〜食事に対するスタンス-2〜
「量より質」


イージーゲイナー第4の要素を産まれつき授かったか、努力の継続によって後天的に獲得したのいずれかで、消化能力がずば抜けて高い人は、年齢を重ねても、その能力が大きく低下することはないかも知れない。

しかし、ほとんどの人は、内臓機能という巨視的視点からも、各種酵素の生産量というミクロ視点からも、ある時点から低下が始まる。

前回解説した体脂肪蓄積の問題を考えなくても、30代後半からの筋肉増強は、20代〜30代前半のハードゲイナーが通過する「量をこなす」というアプローチは適さない。量をこなすと言うのは、文字通り食べる量を増やすことと、それを続ける事で消化能力のキャパシティを向上させることを目的としているが、年齢を重ねれば重ねるほど、キャパシティを増やすのは難しいと思われる上、途端に体脂肪として還元される憂き目に遭う可能性が高い。

従って、食事の量よりも質やアプローチに変化をつけるべきとなる。



1、回数でカバーする

一度に食べられる量と言っても、正確に言うと食べきれると言う単純な話ではなく、「完全に消化吸収できる量」の多寡が重要となる。その量が少ない人がいくら量を増やしたところで、無駄になるばかりか、健康や肉体年齢にも良い影響を与えない。

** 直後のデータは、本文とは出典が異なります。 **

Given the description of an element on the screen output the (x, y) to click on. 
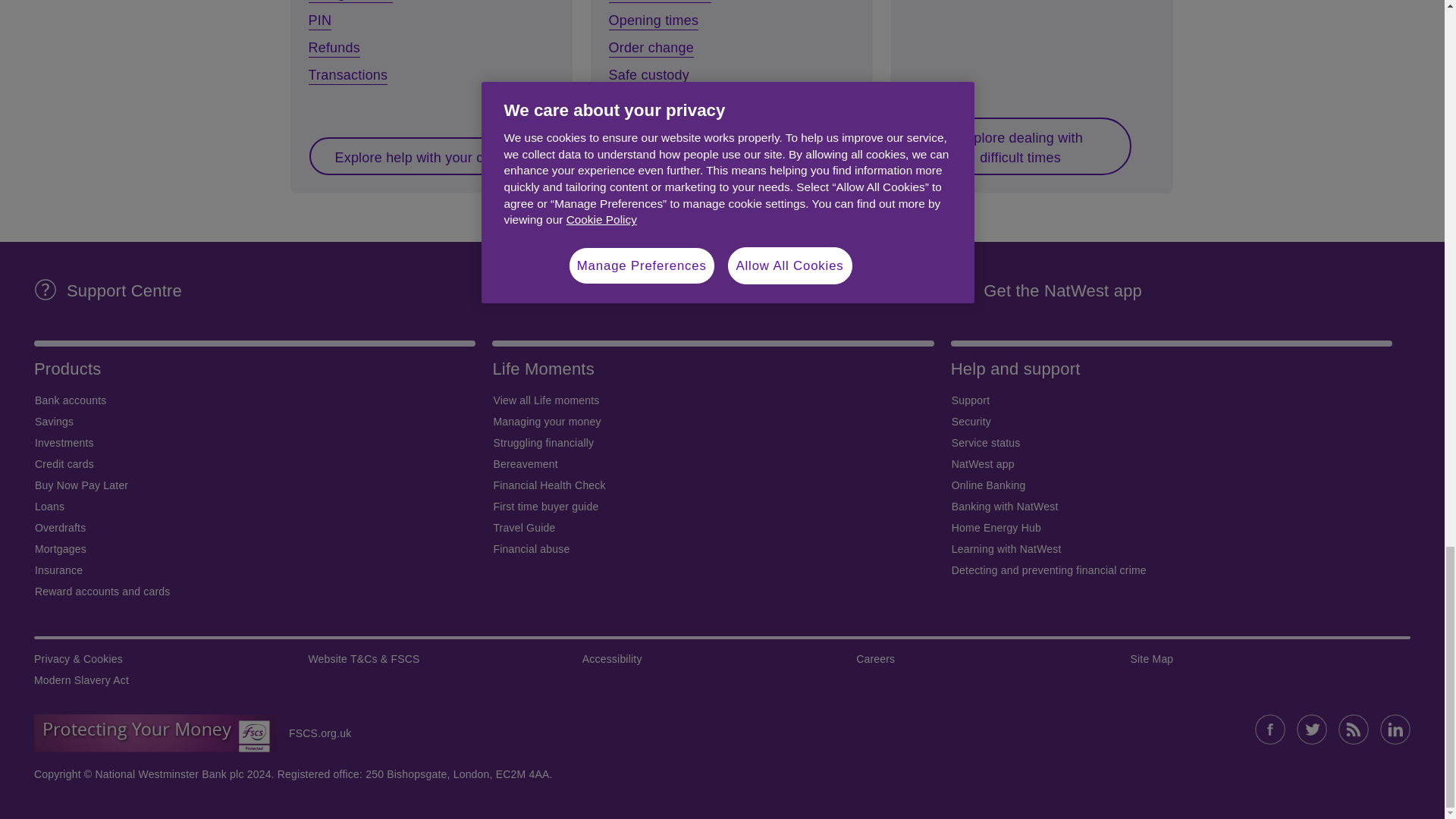
Explore dealing with difficult times (1019, 146)
Explore banking near me (712, 155)
fscs (154, 733)
fscs (313, 733)
Explore help with your card (418, 155)
Given the description of an element on the screen output the (x, y) to click on. 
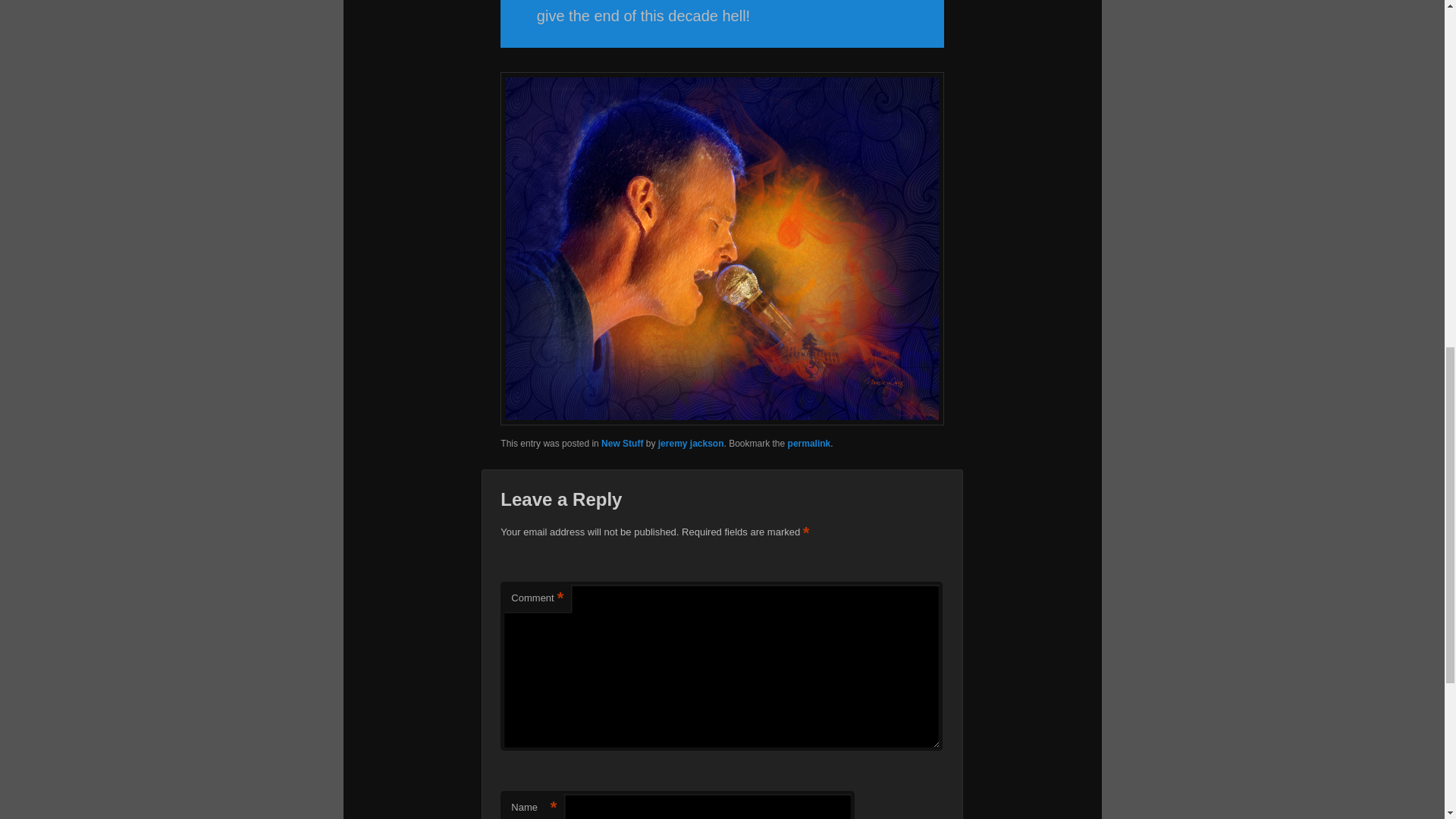
permalink (809, 443)
New Stuff (622, 443)
Permalink to Happy New Year!! (809, 443)
jeremy jackson (690, 443)
Given the description of an element on the screen output the (x, y) to click on. 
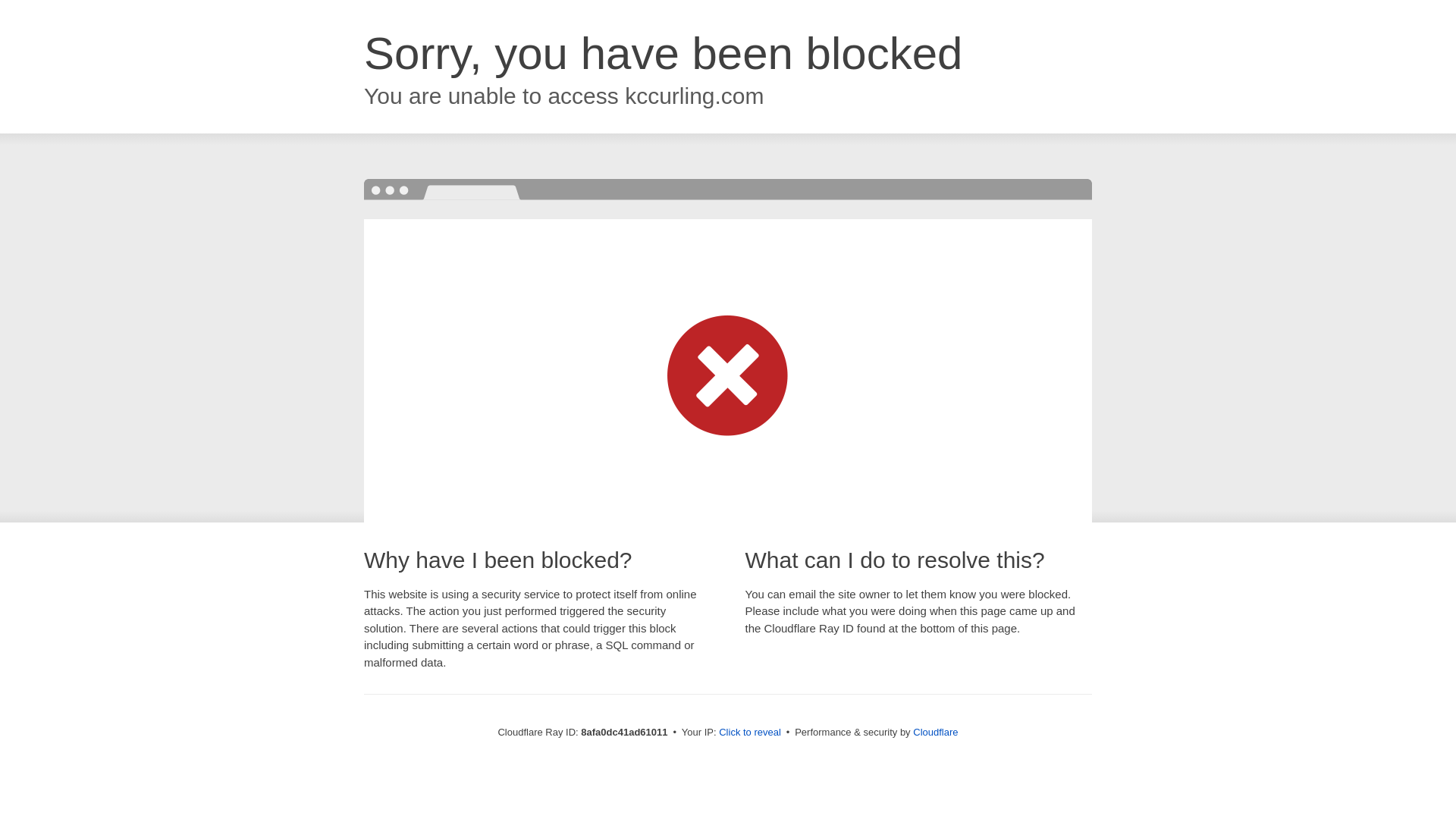
Click to reveal (749, 732)
Cloudflare (935, 731)
Given the description of an element on the screen output the (x, y) to click on. 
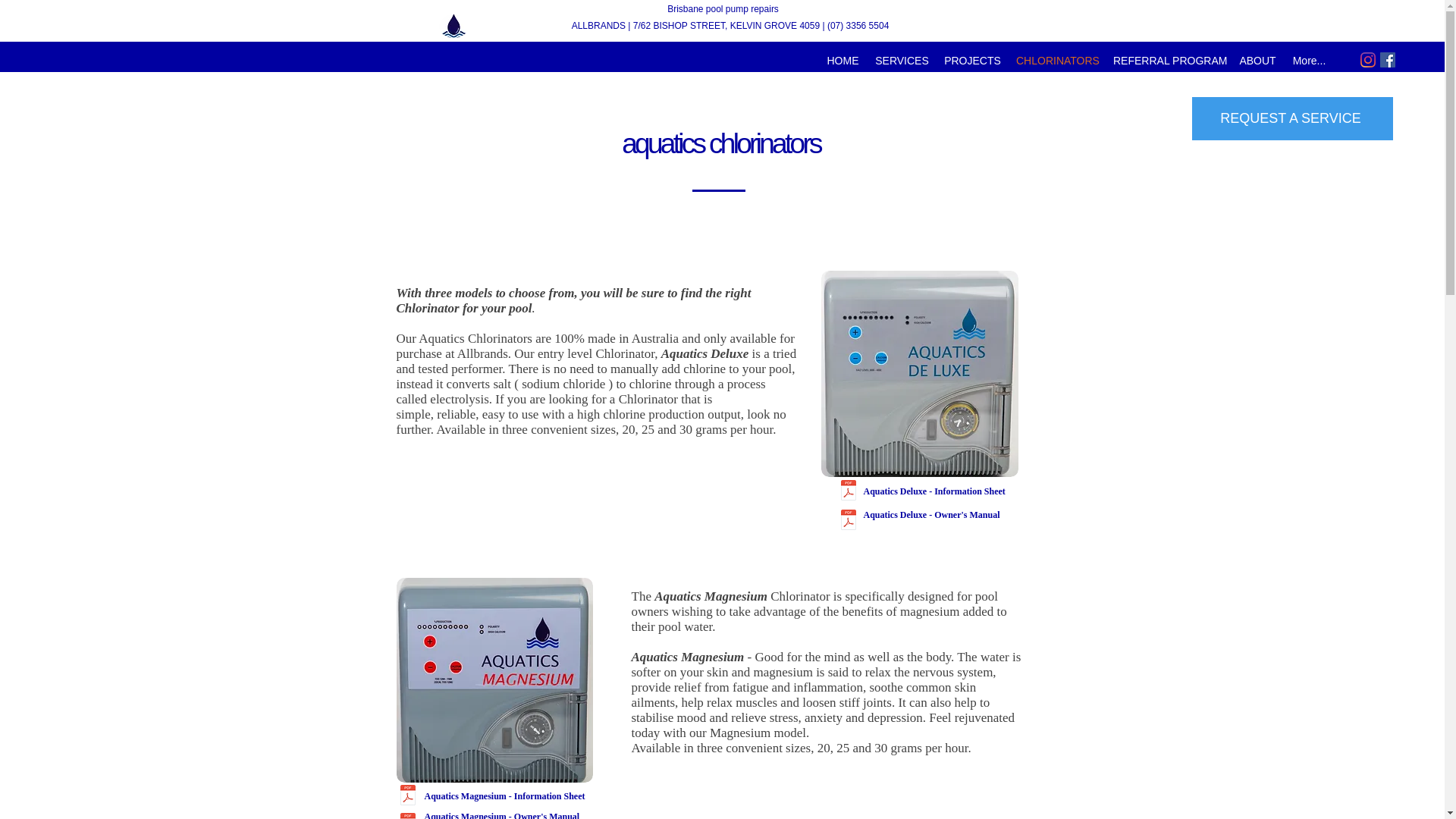
HOME (842, 60)
REQUEST A SERVICE (1292, 118)
ABOUT (1257, 60)
REFERRAL PROGRAM (1168, 60)
PROJECTS (972, 60)
SERVICES (901, 60)
CHLORINATORS (1057, 60)
AquaticsDeluxeManual.pdf (407, 808)
Given the description of an element on the screen output the (x, y) to click on. 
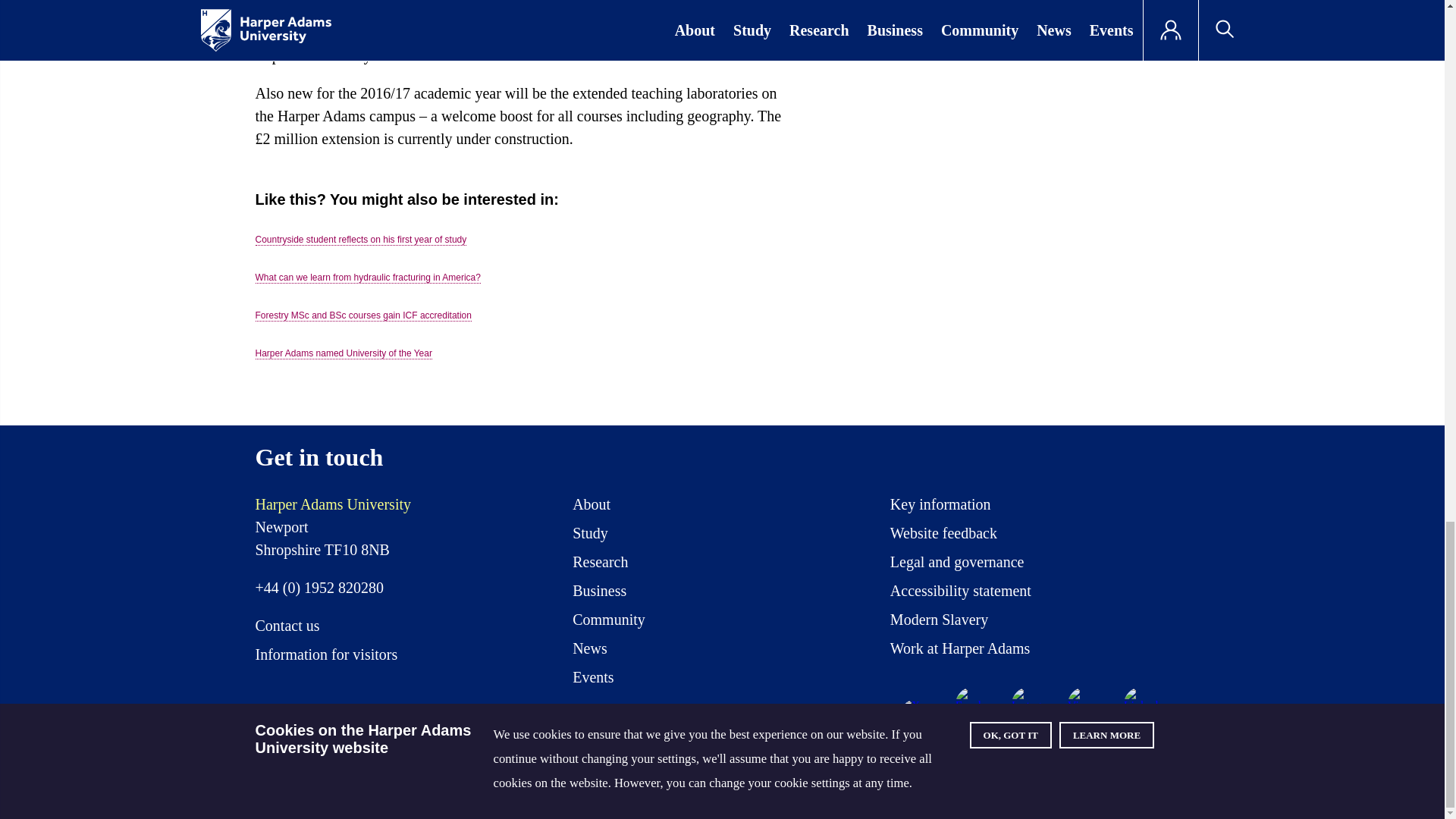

そこで、1回に沢山食べるのではなく、間食を増やして1日複数回の軽食を摂ると言うアプローチを採用したい。1回当たりの食事量を減らし、その分、回数を増やせば、消化吸収率が高まるだけでなく、体脂肪として蓄積されにくいという複数のメリットがあるからだ。

例えば、筋量増加期に900kcal追加したい場合、朝昼夕の3食に300kcalずつプラスするのではなく、それらの合間合間に300kcal相当の間食を食べることになる。



2、質を追求する

量をこなせない事に対しては、食事の質を追求することで、それを上回る効果を得ることができるかも知れない。

食材カテゴリーを明確化しよう

A群:身体を作るタンパク源
B群:サブのタンパク源:食欲を抑制する咀嚼が必要となる固形の食べ物
C群:グリコーゲン蓄積の為の炭水化物源
D群:脳や生理機能に必要な脂質
E群:野菜、特に身体や眼を護る色素を多く含むもの
F群:ビタミンミネラルの供給源

A〜F群を上手に組み合わせて、献立を決定したい。普通の人であれば、毎回の食事で全てをバランス良く摂取したいが、筋肉質な身体を目指す場合、目的や状況によって、全てを同時に摂取する場合と数組を組み合わせたいくつかのパターンを適時採用したい。

必須アミノ酸のプロフィールに欠陥があり、筋合成や筋分解抑制が期待できないタンパク源やタップリの油で調理した消化が悪そうなタンパク源、脂身ばかりの肉は避け、胃と腸で完全に分解されそうなタンパク質源を選ぶべきである。つまり、タンパク質だったら何でも良いと言うわけではない。

筋肉質で引き締まった身体作りに役立つだけでなく、肉体年齢や健康増進に役立つようなタンパク源や組み合わせを覚えて、単品に偏らないよう、それらをローテーションして食生活に採り入れたい。

その選び方に関しては、こちらをご参照頂きたい。健康的な食材や食品の組み合わせは、筋肉の為だけでなく、結果的に脳機能や健康増進に寄与し、拡大あるいは修正された認知力がまず第一にその事実を感知することになる。